Aim of the task -> Copy every one of the rows below word for word.

[Element and text position data]
++++++++++

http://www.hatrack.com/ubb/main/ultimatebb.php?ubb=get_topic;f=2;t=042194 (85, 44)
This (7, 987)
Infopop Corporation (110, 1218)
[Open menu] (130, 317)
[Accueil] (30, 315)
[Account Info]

++++++++++

Final result ->
http://www.hatrack.com/ubb/main/ultimatebb.php?ubb=get_topic;f=2;t=042194 (85, 44)
This (7, 987)
Infopop Corporation (110, 1218)
[Open menu] (130, 317)
[Accueil] (30, 315)
[Account Info]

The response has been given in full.